■ **Exercise brief**
Write out each line of the material again, word for word.

= = = = = = =

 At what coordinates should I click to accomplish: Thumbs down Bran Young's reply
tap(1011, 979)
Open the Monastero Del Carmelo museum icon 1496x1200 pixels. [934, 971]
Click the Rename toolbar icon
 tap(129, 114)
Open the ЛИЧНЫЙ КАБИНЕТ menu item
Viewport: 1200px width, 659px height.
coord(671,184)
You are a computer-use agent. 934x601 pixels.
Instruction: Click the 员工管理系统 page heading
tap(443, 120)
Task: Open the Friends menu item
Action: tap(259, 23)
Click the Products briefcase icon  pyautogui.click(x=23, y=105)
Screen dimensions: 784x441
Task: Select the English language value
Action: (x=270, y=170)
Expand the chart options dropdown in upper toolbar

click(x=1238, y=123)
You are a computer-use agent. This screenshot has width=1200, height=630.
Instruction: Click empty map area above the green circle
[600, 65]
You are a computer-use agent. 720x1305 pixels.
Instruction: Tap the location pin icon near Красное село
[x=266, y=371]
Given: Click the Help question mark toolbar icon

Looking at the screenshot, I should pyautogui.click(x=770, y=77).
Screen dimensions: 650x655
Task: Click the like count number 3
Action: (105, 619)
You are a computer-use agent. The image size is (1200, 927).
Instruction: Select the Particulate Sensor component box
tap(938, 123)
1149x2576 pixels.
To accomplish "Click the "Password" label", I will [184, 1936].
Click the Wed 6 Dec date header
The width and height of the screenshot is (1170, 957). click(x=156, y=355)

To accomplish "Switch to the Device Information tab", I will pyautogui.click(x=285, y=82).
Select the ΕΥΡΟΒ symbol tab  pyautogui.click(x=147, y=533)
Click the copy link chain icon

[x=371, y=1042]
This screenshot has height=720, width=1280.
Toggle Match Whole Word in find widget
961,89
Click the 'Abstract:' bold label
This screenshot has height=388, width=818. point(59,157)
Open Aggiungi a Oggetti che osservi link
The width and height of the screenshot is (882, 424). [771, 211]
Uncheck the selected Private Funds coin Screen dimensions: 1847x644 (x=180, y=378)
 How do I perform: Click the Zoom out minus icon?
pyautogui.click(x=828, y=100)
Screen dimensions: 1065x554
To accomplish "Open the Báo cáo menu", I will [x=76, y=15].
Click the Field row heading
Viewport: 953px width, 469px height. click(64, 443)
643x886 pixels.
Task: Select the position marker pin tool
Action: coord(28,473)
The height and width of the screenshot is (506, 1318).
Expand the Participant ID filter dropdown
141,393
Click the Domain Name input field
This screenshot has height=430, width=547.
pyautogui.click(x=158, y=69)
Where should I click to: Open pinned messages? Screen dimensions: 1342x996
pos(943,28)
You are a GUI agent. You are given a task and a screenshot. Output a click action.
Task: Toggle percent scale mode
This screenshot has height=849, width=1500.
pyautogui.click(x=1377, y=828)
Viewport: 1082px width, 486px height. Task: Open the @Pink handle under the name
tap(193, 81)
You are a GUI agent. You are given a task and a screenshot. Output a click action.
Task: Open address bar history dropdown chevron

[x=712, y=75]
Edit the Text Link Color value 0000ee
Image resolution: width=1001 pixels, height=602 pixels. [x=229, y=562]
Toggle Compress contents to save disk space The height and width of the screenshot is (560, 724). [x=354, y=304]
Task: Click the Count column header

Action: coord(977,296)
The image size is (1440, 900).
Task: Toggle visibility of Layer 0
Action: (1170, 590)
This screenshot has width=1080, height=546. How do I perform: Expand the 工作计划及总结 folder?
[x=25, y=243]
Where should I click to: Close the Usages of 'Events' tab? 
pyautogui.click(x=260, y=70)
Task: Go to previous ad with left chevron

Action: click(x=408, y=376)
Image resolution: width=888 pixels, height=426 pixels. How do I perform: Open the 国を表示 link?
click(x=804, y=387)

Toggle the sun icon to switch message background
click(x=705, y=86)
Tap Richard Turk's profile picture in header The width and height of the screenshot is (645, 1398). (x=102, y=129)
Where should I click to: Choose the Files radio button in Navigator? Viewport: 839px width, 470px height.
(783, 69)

= = = = = = =

■ **Answer section**
 At what coordinates should I click to accomplish: Thumbs down Bran Young's reply
tap(1011, 979)
Open the Monastero Del Carmelo museum icon 1496x1200 pixels. [934, 971]
Click the Rename toolbar icon
 tap(129, 114)
Open the ЛИЧНЫЙ КАБИНЕТ menu item
Viewport: 1200px width, 659px height.
coord(671,184)
You are a computer-use agent. 934x601 pixels.
Instruction: Click the 员工管理系统 page heading
tap(443, 120)
Task: Open the Friends menu item
Action: tap(259, 23)
Click the Products briefcase icon  pyautogui.click(x=23, y=105)
Screen dimensions: 784x441
Task: Select the English language value
Action: (x=270, y=170)
Expand the chart options dropdown in upper toolbar

click(x=1238, y=123)
You are a computer-use agent. This screenshot has width=1200, height=630.
Instruction: Click empty map area above the green circle
[600, 65]
You are a computer-use agent. 720x1305 pixels.
Instruction: Tap the location pin icon near Красное село
[x=266, y=371]
Given: Click the Help question mark toolbar icon

Looking at the screenshot, I should pyautogui.click(x=770, y=77).
Screen dimensions: 650x655
Task: Click the like count number 3
Action: (105, 619)
You are a computer-use agent. The image size is (1200, 927).
Instruction: Select the Particulate Sensor component box
tap(938, 123)
1149x2576 pixels.
To accomplish "Click the "Password" label", I will [184, 1936].
Click the Wed 6 Dec date header
The width and height of the screenshot is (1170, 957). click(x=156, y=355)

To accomplish "Switch to the Device Information tab", I will pyautogui.click(x=285, y=82).
Select the ΕΥΡΟΒ symbol tab  pyautogui.click(x=147, y=533)
Click the copy link chain icon

[x=371, y=1042]
This screenshot has height=720, width=1280.
Toggle Match Whole Word in find widget
961,89
Click the 'Abstract:' bold label
This screenshot has height=388, width=818. point(59,157)
Open Aggiungi a Oggetti che osservi link
The width and height of the screenshot is (882, 424). [771, 211]
Uncheck the selected Private Funds coin Screen dimensions: 1847x644 (x=180, y=378)
 How do I perform: Click the Zoom out minus icon?
pyautogui.click(x=828, y=100)
Screen dimensions: 1065x554
To accomplish "Open the Báo cáo menu", I will [x=76, y=15].
Click the Field row heading
Viewport: 953px width, 469px height. click(64, 443)
643x886 pixels.
Task: Select the position marker pin tool
Action: coord(28,473)
The height and width of the screenshot is (506, 1318).
Expand the Participant ID filter dropdown
141,393
Click the Domain Name input field
This screenshot has height=430, width=547.
pyautogui.click(x=158, y=69)
Where should I click to: Open pinned messages? Screen dimensions: 1342x996
pos(943,28)
You are a GUI agent. You are given a task and a screenshot. Output a click action.
Task: Toggle percent scale mode
This screenshot has height=849, width=1500.
pyautogui.click(x=1377, y=828)
Viewport: 1082px width, 486px height. Task: Open the @Pink handle under the name
tap(193, 81)
You are a GUI agent. You are given a task and a screenshot. Output a click action.
Task: Open address bar history dropdown chevron

[x=712, y=75]
Edit the Text Link Color value 0000ee
Image resolution: width=1001 pixels, height=602 pixels. [x=229, y=562]
Toggle Compress contents to save disk space The height and width of the screenshot is (560, 724). [x=354, y=304]
Task: Click the Count column header

Action: coord(977,296)
The image size is (1440, 900).
Task: Toggle visibility of Layer 0
Action: (1170, 590)
This screenshot has width=1080, height=546. How do I perform: Expand the 工作计划及总结 folder?
[x=25, y=243]
Where should I click to: Close the Usages of 'Events' tab? 
pyautogui.click(x=260, y=70)
Task: Go to previous ad with left chevron

Action: click(x=408, y=376)
Image resolution: width=888 pixels, height=426 pixels. How do I perform: Open the 国を表示 link?
click(x=804, y=387)

Toggle the sun icon to switch message background
click(x=705, y=86)
Tap Richard Turk's profile picture in header The width and height of the screenshot is (645, 1398). (x=102, y=129)
Where should I click to: Choose the Files radio button in Navigator? Viewport: 839px width, 470px height.
(783, 69)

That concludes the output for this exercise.